====== Provided data ======

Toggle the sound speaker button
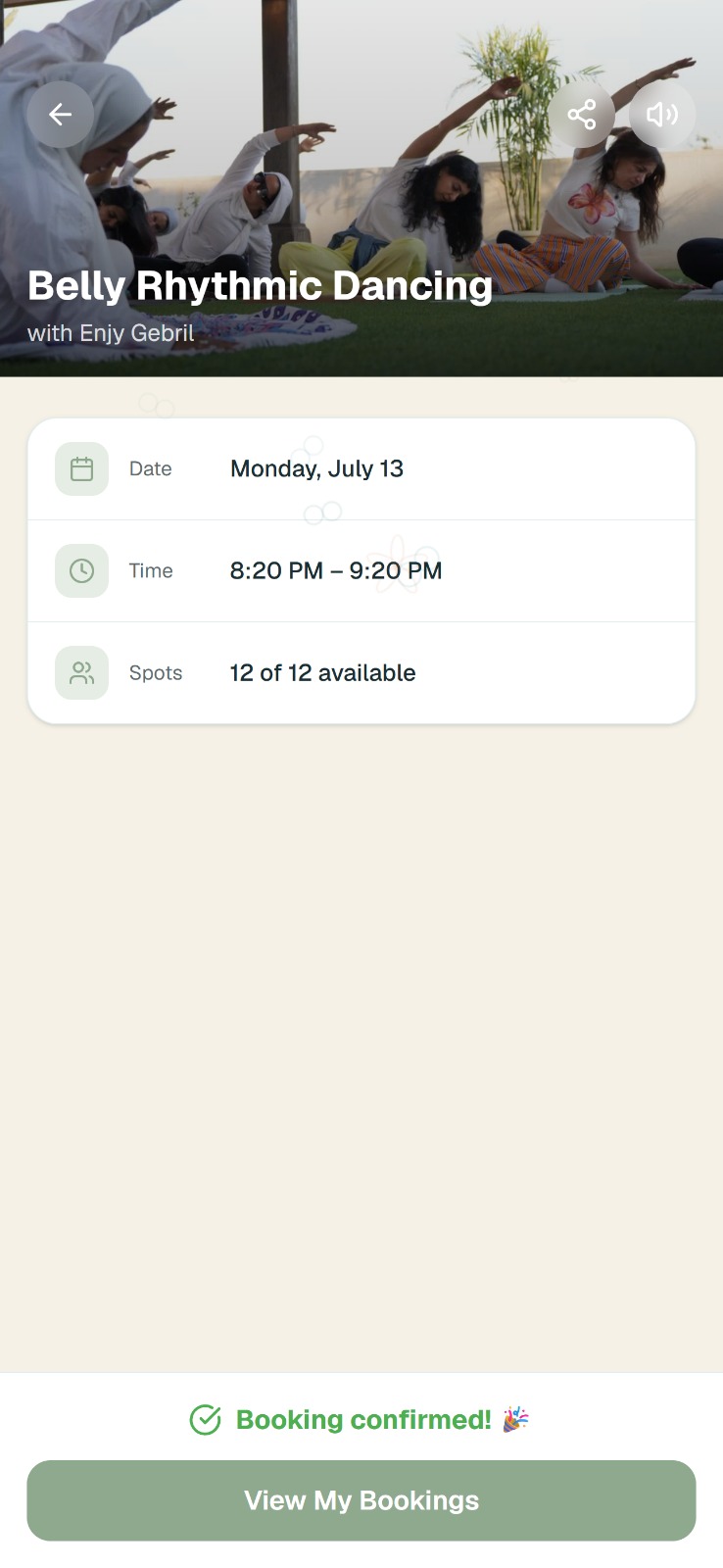point(662,115)
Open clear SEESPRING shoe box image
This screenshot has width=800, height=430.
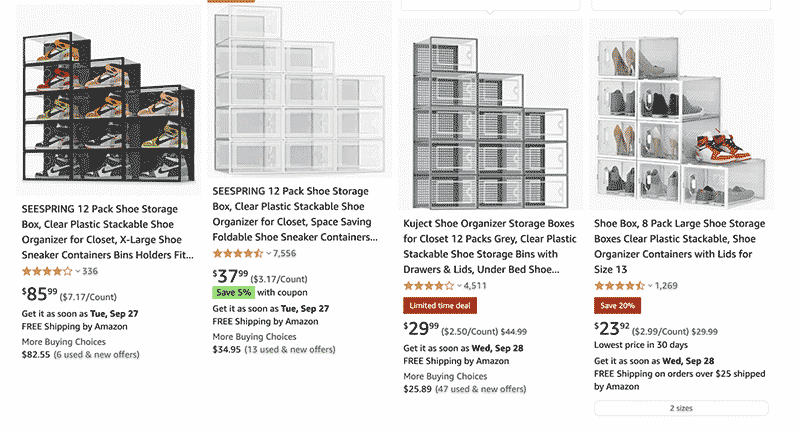point(297,95)
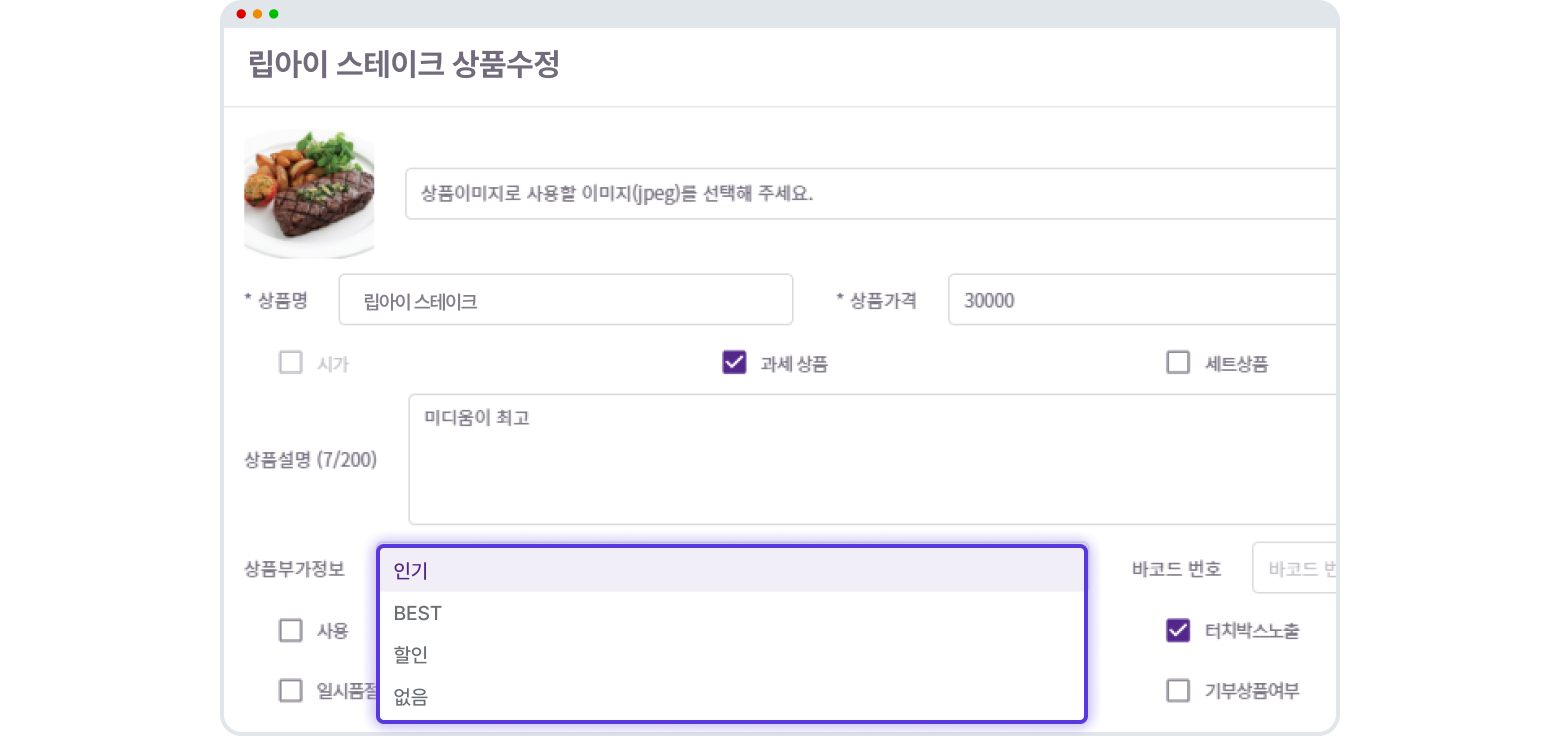Uncheck the 과세 상품 checkbox

[734, 363]
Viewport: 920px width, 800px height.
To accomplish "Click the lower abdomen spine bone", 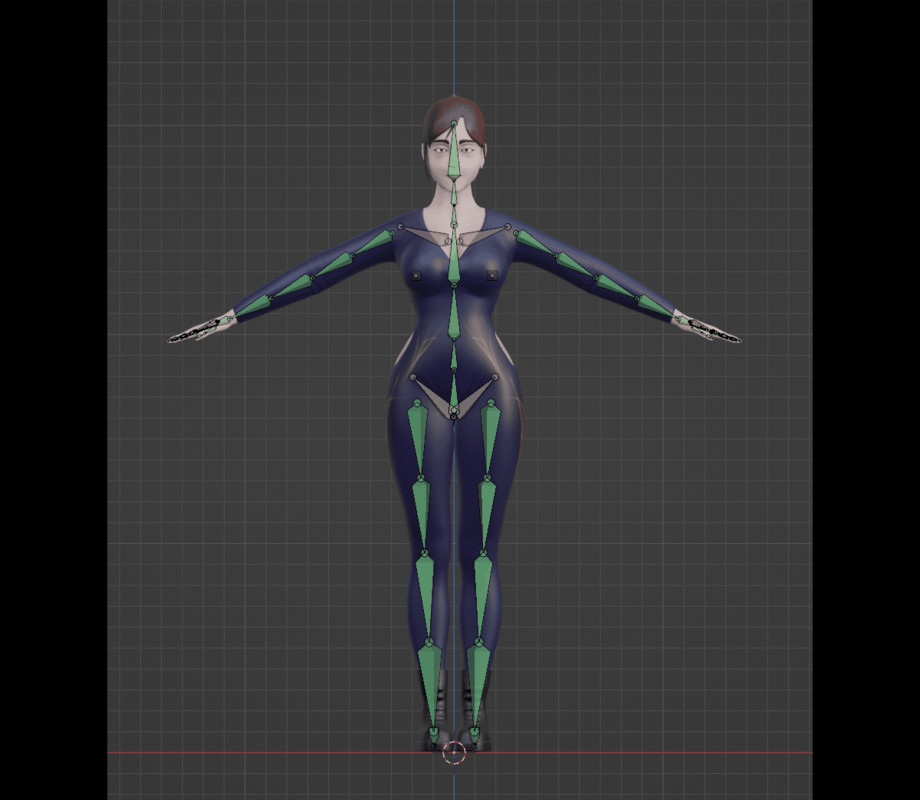I will [x=456, y=350].
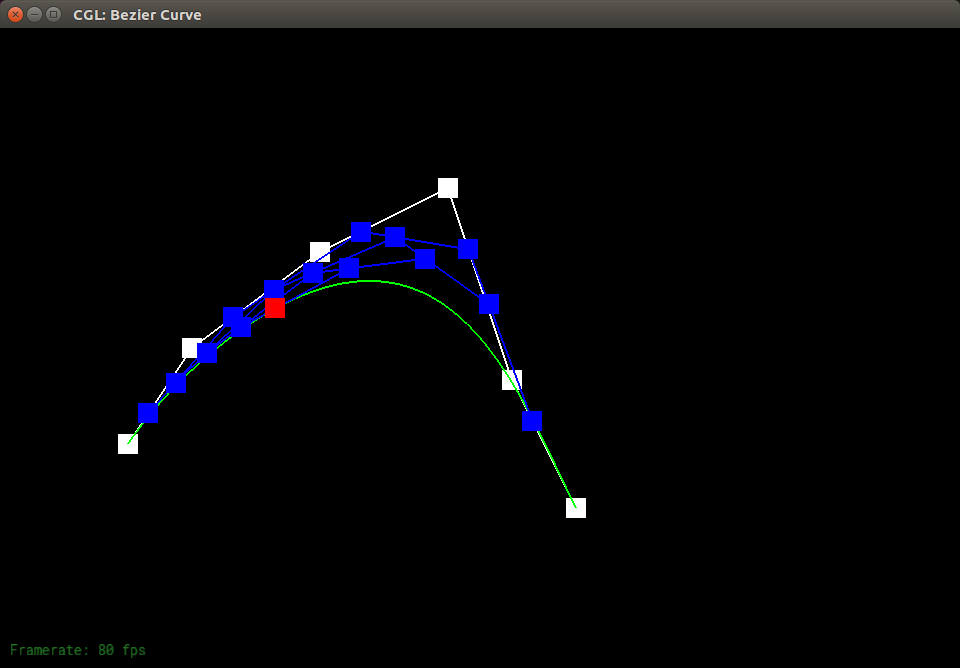Click the CGL: Bezier Curve window title
Viewport: 960px width, 668px height.
point(137,15)
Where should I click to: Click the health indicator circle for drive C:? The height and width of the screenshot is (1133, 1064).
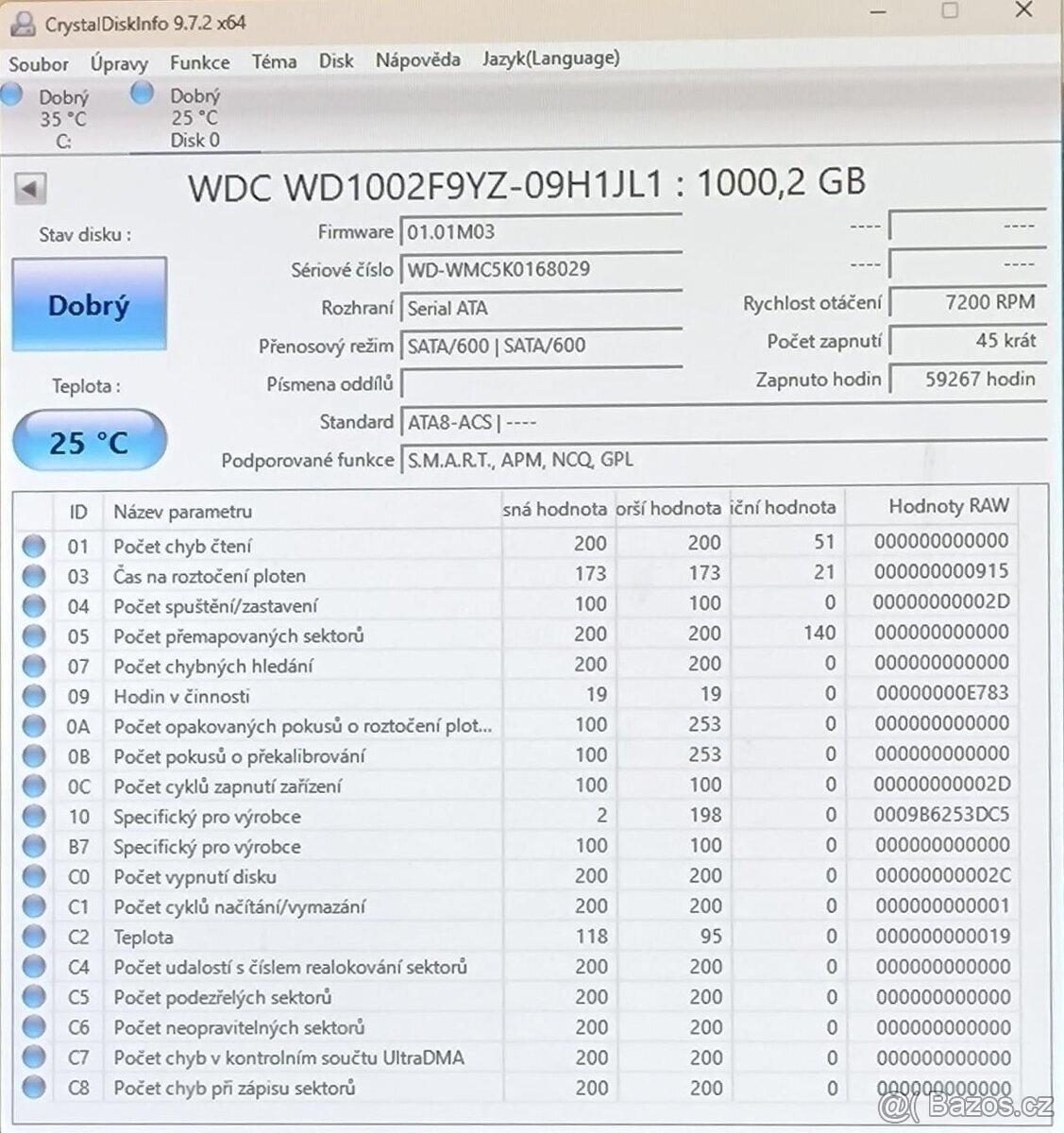(x=12, y=93)
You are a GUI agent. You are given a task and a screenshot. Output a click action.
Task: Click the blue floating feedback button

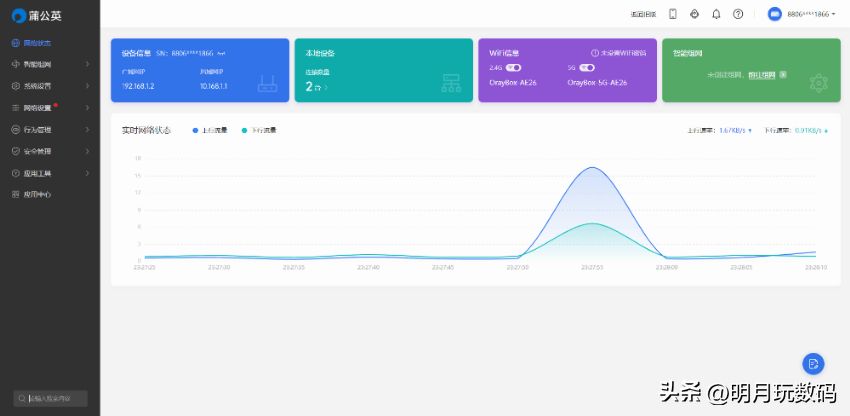[x=813, y=363]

======

__Description of the task__
Counting the line with "Where should I" and the last line of the data above, transcribe those two lines and every line between them exactly, without the pictures.

__Solution to this task__
Where should I click to: Click the health indicator circle for drive C:? The height and width of the screenshot is (1133, 1064).
(x=12, y=93)
You are a GUI agent. You are given a task and a screenshot. Output a click action.
Task: Click the blue floating feedback button

[x=813, y=363]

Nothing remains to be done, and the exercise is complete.